One of the most delightful notes I've ever read was one I came across while looking through the G.K. Chesterton folders in the British Museum a few years ago.
The note was in a beautifully flourished handwriting on indiscriminate sides of a card. It was directed to Chesterton from the irrepressible drama critic, radio broadcaster, artist, sometimes author, and forever bon vivant, Max Beerbohm.
The date was May 4, 1902.
Dear Mr. Chesterton,
I have seldom wished to meet anyone in particular; but you I should very much like to meet.
I need not explain who I am for the name at the end of this note is one which you have more than once admitted rather warmly into your writings.

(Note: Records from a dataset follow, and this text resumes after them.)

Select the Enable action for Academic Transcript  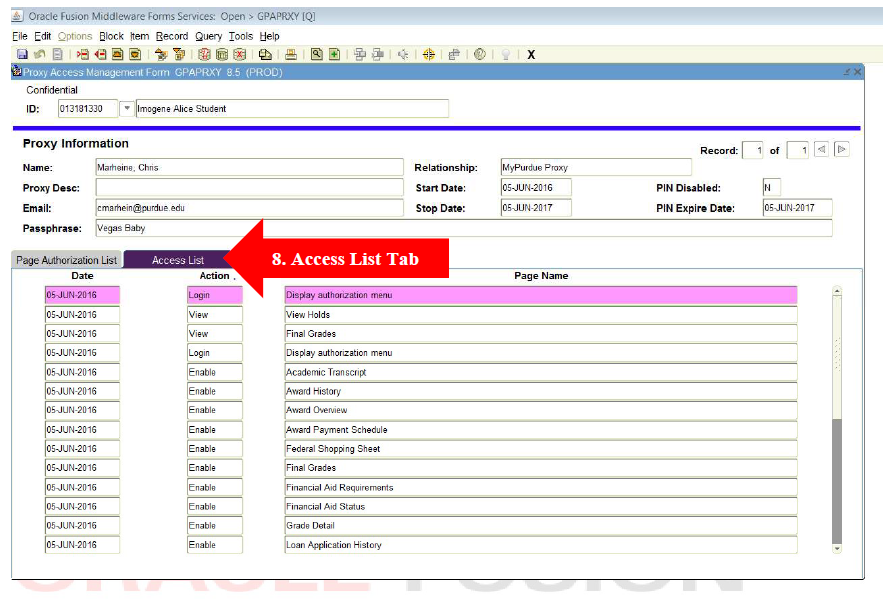coord(213,372)
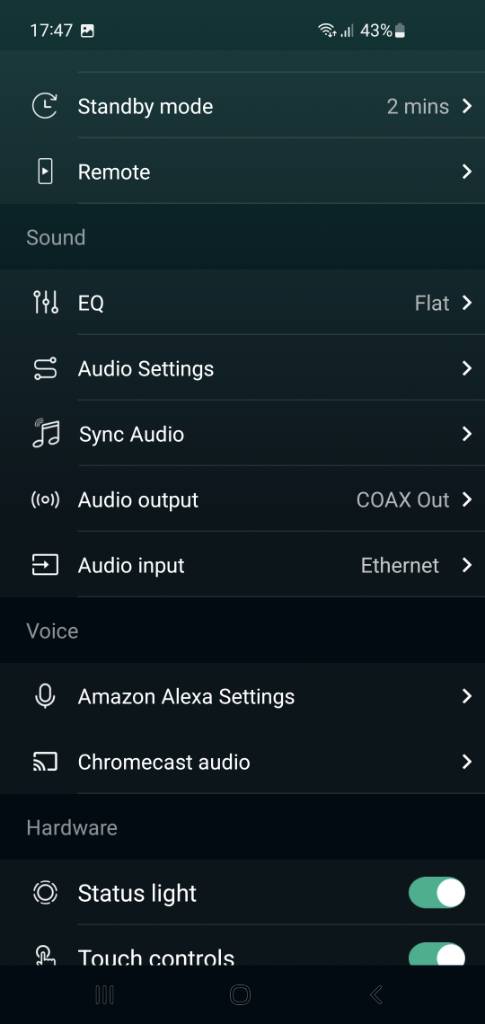Toggle the Status light switch
Viewport: 485px width, 1024px height.
437,893

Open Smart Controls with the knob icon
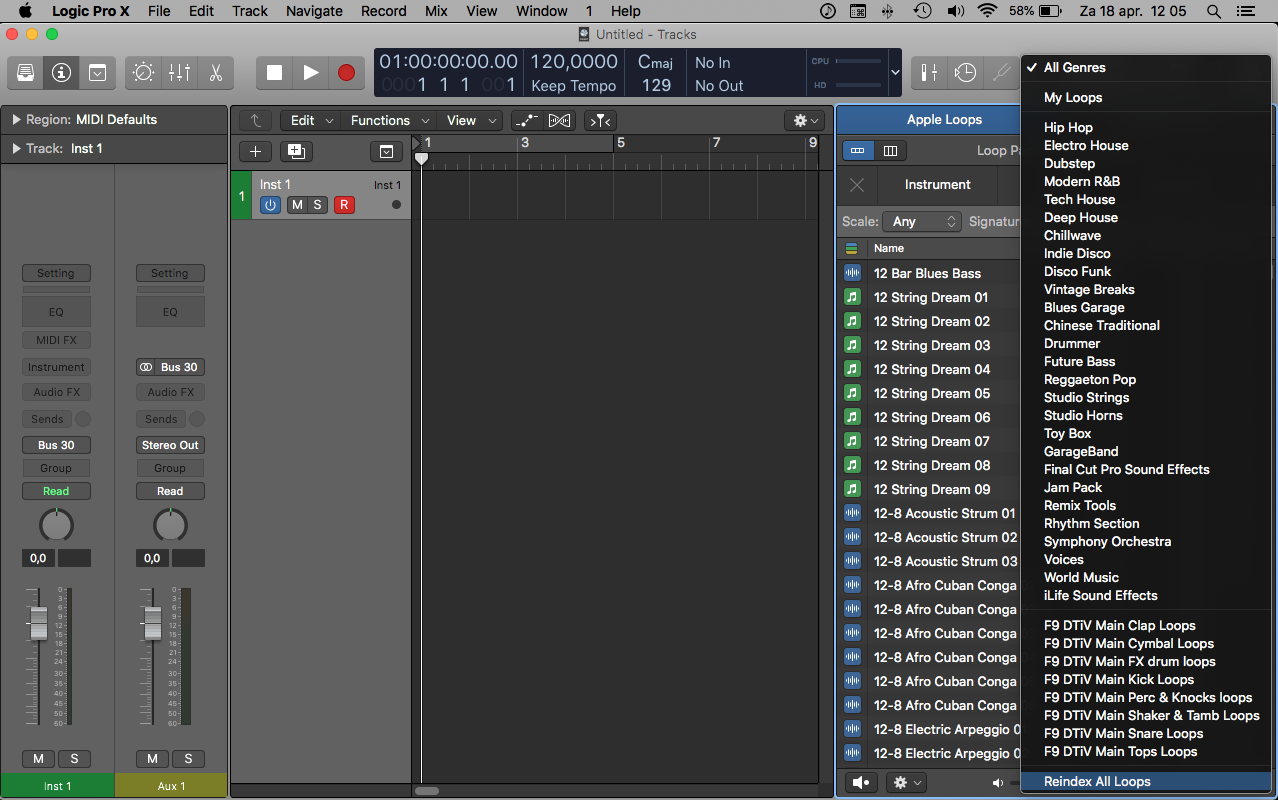click(x=142, y=72)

By way of personal and private introduction, I may say that my mother was a friend of your grandmother, Mrs. Grosjean and also of your mother. As I have said, I should like to meet you. On the other hand, it is quite possible that you have no reciprocal anxiety to meet me. In this case, nothing could be easier than for you to say that you are very busy, or unwell, or going out of town and so are not able as much as you would have liked to lunch with me either next Wednesday or next Saturday at 1:30.
I am, whether you come or not,
P.S. I am quite different from my writings (and so, I daresay are you from yours) so that we should not necessarily fail to hit it off. I, in the flesh, am modest, full of common sense, very genial and rather dull. What you are remains to be seen – or not to be seen by me according to your decision. Any answer to this note had better be directed to 48 Upper Berkley ST W for the porter of this club is very dilatory.
Another quick note, dated somewhat later, seems to confirm that Mr. Beerbohm's invitation to lunch (and moreover to a congenial friendship) was graciously accepted by Mr. Chesterton.
Wrote Beerbohm, “I think The Flying Inn is quite one of the very best of all your things. I constantly – though melodiously – sing snatches from the songs that are there.”